Et les Etats-Unis ont également fourni le plus grand nombre de visiteurs sur le site officiel de l'UEFA durant le tournoi.

La couverture horaire "live" de l'évènement dans un pays comme le Japon a progressé de 46% par rapport à 2008.

Des progrès dans les audiences ont été également notés par rapport à 2008 en Chine, au Brésil, en Australie, en Afrique du Sud, au Canada ou encore en Malaisie.

Ainsi le match Espagne-Italie (1-1) le 10 juin comptant pour le groupe C de l'Euro à Gdansk a recueilli plus d'audience en Australie que n'importe quel autre match de groupe de l'Euro-2008 vu dans ce pays.

Cette affiche a attiré en Chine 7 millions de personnes, soit une progression de 25% par rapport par rapport au match le plus regardé dans ce pays en 2008.

C'est prometteur pour la finale à Kiev le 1er juillet qui mettra aux prises à nouveau Espagnols, champions du monde et d'Europe en titre, et Italiens dont le dernier titre majeur remonte à la Coupe du monde-2006.

M. Fourtoy explique que "l'Euro est si fort" parce qu'il "existe toujours une dimension particulière entre Espagne et Portugal (une des demi-finales de l'Euro-2012) qu'il n'y a pas entre Côte d'Ivoire et Mexique par exemple dans une Coupe du monde".

Les audiences en télé payante en Afrique du Sud sont en progression de 230% par rapport à l'Euro-2008 et juste en retrait de 30% par rapport aux audiences durant les matches de groupe du Mondial-2010 organisé dans ce pays.

La vieille Europe n'est évidemment pas en reste par rapport à ces nouveaux marchés.

Le quart de finale Angleterre-Italie a été, avec 20,3 millions de téléspectateurs, le match d'un Euro le plus regardé au Royaume-uni depuis l'Euro-2004 avec un Angleterre-Portugal qui avait été vu par 20,7 millions.

Et, "shocking", cette audience dépasse au Royaume-uni celle du mariage du Prince William (13,6 millions de téléspectateurs) et le jubilé de diamant de la reine Elisabeth II (14,7 millions de téléspectateurs).
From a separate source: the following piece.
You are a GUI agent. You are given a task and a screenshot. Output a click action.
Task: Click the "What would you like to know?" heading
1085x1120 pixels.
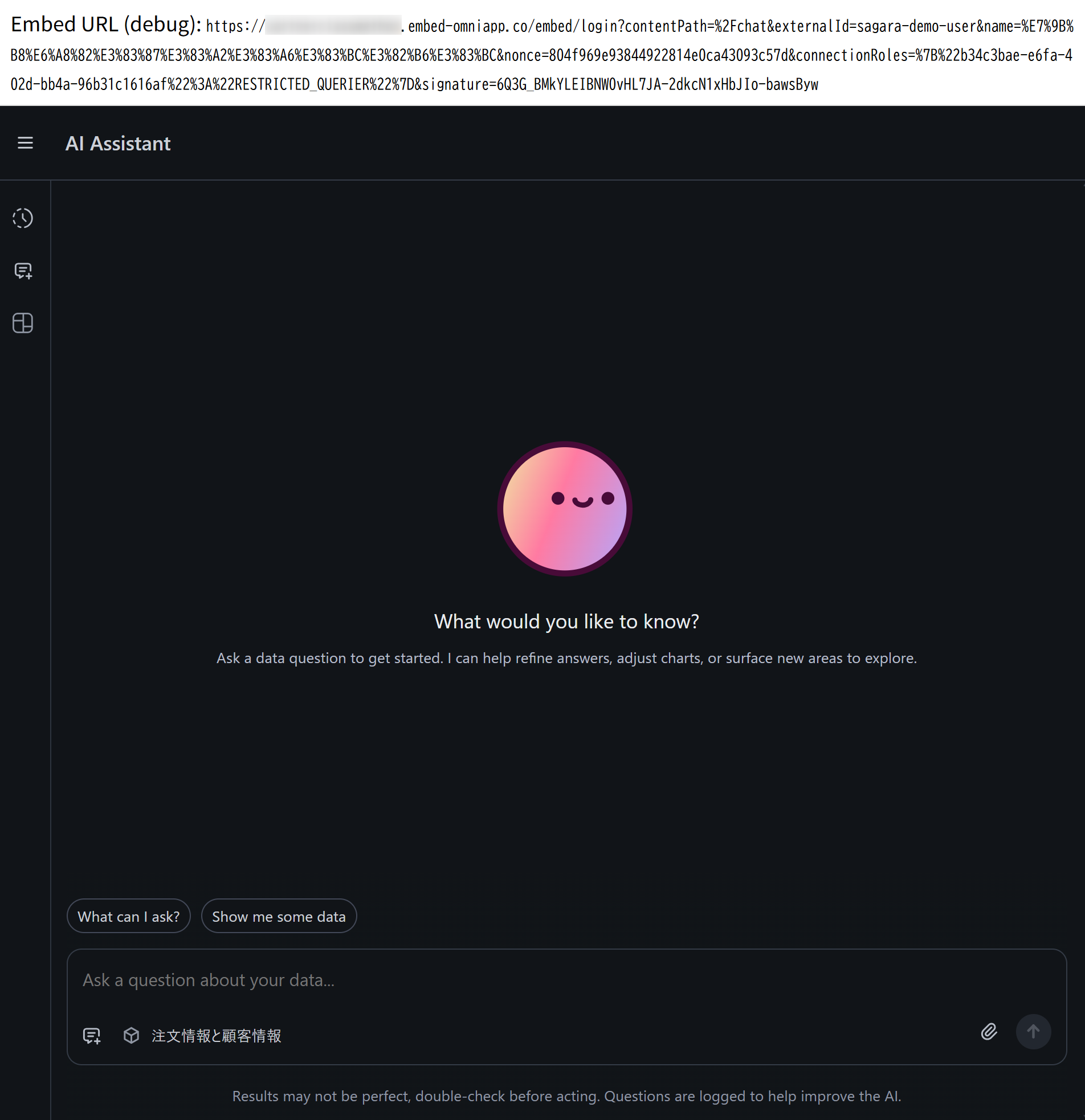click(x=566, y=621)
Ce match sera sans doute la plus grande audience globale jamais réalisée pour un quart de finale d'Euro, selon l'UEFA, qui a déjà comptabilisé 100 millions de téléspectateurs sur 20 marchés télévisuels avec encore plus de 100 diffuseurs qui n'ont pas encore donné leurs chiffres.

Les écrans télé traditionnels ne sont pas les seuls à diffuser le torse bombé d'un Balotelli rageur quand il vient de marquer. Les nouvelles technologies ne sont pas en reste.

L'application Ipad lancée par l'UEFA rencontre un franc succès à Hong Kong, en Malaisie et au Canada. "Un buzz classique sur internet c'est 2 millions de +downloads+ (téléchargements), avec l'Euro, c'est 10 millions", conclut M. Fourtoy.